Should no moral Tolkien-type eucatastrophe occur, Psalm 11 prophesies a cataclysm the outlines of which are already visible.  When we ridicule the natural moral law, elect people who want to slaughter innocent life, and applaud those whose “logic” is fraught with egregious error and mortal sin—we indeed forfeit any prospect of divine forgiveness (as in Ez 18:31, Zech 10:6, 2 Chr 7:14).  God will not be mocked (Gal 6:7).

Philosopher Eric Voegelin (1901-1985) wisely taught that “The truth of man and the truth of God are inseparably one.  Man will be in the truth of his existence when he has opened his psyche to the truth of God.”  The truth pillagers (Marx, et al.) lie, saying that man is the measure of all things.  Voegelin approvingly quotes Plato, who said: No—God is the measure.  Therein lies the catechetical core of what righteous priests, prelates, professors, and pundits must teach with the certain trumpet (cf. 1 Cor 14:8) of deep conviction—if we are ever to rebuild the foundations we have laid waste.
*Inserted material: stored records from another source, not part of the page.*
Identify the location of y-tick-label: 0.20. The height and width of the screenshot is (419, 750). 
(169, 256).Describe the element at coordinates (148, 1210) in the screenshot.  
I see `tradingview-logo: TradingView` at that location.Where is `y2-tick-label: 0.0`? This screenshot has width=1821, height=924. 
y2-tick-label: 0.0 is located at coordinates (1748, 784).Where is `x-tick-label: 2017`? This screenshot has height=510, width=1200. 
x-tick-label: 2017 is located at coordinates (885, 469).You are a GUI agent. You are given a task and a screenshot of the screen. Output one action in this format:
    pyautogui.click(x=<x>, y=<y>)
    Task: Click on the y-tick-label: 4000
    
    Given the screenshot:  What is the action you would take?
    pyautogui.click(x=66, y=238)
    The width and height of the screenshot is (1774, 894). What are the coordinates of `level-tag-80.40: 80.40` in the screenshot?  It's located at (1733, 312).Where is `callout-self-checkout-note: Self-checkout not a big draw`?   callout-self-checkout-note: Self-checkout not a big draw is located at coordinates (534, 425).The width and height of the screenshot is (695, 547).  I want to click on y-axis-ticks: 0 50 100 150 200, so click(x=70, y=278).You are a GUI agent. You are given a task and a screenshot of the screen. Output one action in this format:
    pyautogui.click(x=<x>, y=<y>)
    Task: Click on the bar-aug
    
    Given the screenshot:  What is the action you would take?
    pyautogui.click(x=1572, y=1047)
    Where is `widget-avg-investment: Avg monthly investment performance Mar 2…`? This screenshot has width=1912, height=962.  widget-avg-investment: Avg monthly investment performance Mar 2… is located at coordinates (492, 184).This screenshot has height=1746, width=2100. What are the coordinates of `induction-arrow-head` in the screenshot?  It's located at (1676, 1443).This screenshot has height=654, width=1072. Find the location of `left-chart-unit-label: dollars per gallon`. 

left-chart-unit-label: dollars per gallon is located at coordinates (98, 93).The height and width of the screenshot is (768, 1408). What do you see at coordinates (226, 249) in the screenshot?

That parrhesia–the bold, unflinching proclamation of truth–is that to which the righteous can, should, and must steadfastly devote themselves. Our Lord boldly proclaimed his saving message to a hostile world (Jn 7:26; 18:20). So must we.

St. Paul taught us that “It is when I am weak, then I am strong” (2 Cor 12:10). We cannot accomplish the restoration of the Church and of our Country by ourselves but, with God, we can find our way if, and because, it is His way.  “In God we Trust” has been the official motto of the United States since 1956. It must now be our hope, our beacon, our reason for existence.